A(0time)- - - - - - - - B(10seconds later)
X - - - - - - - - - - - X
The above has Keyframe A and B. B is set to 10 seconds later and 200 pixels away from keyframe A. Let's ignore angles.
When the engine animates in game or tool the X sprite. It's going to create 600 "frames" or animation positions. You as the monster designer do not have to actually animation anything between time keyframe's A and B.
That's the point of keyframes and this form of animation.
"As long as Spriter can do that for me, then I am all set when I buy it."
Lucid says it's coming, and if you need it. Then sounds good :) Spriter makes animation easier even if you want to use spritesheets.
"Other wise I can just screenshot each keyframe, and put those screen shots together into a spritesheet I guess"
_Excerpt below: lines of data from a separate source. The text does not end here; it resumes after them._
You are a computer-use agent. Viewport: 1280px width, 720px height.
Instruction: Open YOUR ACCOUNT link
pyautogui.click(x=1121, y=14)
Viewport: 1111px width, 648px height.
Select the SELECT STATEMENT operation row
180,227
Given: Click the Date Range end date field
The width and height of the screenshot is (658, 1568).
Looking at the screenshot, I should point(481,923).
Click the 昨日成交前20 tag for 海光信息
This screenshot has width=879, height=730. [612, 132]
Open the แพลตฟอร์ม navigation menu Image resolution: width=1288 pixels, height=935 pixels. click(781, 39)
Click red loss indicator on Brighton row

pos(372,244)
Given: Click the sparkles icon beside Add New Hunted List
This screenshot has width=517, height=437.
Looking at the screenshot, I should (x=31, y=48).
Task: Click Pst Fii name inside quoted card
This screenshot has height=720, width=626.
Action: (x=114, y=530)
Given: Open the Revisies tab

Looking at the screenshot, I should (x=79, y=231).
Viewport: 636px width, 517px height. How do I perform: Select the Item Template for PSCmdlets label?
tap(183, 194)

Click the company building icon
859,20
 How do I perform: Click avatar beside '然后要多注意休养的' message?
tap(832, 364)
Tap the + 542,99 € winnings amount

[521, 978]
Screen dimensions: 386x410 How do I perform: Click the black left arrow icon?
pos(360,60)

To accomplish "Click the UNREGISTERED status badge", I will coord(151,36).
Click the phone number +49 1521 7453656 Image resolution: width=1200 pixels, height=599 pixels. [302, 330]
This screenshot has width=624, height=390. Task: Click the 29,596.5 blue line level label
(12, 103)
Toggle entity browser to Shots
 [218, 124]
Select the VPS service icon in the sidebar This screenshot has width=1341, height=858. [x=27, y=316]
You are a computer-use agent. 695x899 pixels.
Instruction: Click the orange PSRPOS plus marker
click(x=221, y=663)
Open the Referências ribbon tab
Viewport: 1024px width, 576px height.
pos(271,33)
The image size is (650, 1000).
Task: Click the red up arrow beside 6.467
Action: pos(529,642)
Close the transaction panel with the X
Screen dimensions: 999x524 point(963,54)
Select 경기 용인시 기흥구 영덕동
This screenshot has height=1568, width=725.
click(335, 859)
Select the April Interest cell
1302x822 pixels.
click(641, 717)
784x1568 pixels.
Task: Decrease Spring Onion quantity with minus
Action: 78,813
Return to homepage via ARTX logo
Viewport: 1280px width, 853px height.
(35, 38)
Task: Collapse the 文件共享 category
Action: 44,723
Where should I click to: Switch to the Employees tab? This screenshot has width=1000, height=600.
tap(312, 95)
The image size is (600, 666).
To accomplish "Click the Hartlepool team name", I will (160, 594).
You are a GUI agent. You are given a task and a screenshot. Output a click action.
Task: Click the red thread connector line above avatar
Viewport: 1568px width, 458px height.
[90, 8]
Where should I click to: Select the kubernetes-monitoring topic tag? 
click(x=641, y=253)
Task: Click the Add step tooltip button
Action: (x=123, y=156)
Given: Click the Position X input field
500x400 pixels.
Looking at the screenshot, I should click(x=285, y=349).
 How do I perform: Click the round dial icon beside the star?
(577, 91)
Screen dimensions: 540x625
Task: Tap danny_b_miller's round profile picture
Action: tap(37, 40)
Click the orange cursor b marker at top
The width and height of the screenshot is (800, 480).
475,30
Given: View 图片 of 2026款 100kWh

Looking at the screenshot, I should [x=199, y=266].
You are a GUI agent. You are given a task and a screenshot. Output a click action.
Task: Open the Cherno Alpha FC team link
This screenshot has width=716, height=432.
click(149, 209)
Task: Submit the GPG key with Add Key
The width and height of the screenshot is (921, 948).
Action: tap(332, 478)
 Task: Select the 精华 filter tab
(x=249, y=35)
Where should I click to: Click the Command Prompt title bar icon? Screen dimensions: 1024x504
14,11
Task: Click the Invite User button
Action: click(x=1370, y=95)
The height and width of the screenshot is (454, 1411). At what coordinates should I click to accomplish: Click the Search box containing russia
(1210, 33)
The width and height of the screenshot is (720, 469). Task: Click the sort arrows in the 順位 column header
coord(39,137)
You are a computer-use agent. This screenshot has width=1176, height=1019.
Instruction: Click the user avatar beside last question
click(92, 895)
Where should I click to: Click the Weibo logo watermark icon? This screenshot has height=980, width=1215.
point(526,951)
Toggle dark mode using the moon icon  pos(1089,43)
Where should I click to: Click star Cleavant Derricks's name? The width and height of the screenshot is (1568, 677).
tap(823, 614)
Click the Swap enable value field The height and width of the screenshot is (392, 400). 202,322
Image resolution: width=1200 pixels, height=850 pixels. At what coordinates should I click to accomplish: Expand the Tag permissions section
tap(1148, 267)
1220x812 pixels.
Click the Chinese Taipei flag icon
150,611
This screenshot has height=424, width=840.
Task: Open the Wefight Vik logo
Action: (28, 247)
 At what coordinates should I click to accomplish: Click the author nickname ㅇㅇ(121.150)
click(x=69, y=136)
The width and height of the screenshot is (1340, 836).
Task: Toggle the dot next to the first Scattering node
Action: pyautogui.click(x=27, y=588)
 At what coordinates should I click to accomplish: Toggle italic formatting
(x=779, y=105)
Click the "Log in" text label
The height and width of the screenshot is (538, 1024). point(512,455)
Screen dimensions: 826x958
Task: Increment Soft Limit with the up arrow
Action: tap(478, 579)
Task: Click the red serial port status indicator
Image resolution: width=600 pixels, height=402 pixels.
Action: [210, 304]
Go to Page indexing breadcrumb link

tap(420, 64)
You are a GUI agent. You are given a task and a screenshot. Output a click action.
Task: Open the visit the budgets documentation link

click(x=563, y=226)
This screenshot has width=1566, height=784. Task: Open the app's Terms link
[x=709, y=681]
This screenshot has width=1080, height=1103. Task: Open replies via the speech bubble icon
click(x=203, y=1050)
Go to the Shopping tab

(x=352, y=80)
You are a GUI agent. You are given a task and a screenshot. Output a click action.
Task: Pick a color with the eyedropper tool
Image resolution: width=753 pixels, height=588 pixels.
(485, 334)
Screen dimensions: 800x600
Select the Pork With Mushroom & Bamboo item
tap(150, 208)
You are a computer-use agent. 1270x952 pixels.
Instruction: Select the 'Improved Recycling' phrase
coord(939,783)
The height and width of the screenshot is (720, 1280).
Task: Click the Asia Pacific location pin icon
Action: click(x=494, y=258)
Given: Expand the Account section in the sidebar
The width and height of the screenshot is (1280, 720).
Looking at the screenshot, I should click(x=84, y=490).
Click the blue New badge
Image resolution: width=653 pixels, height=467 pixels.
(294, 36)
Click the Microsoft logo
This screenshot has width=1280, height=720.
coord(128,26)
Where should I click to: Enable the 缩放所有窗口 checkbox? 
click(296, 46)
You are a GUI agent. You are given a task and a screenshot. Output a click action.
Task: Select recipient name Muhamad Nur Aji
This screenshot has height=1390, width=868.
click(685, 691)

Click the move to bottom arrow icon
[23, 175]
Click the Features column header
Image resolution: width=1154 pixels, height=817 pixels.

nope. Keyframs are not the same as a sprite sheet animation frame. They represent a part of the objects in a different place and time in a animation.
You can if you want animate and take as screen shot, but your overcomplicating your game design.
My suggestion is to try using spriter and watch the tutorials. Watch how many keyframes it takes to make an animation and how it all works. It seems by your posting that you might not know how key frames work in animation. All we want is for you to make the most informed decision.
But if you actually need individual frames. It will work and good luck :)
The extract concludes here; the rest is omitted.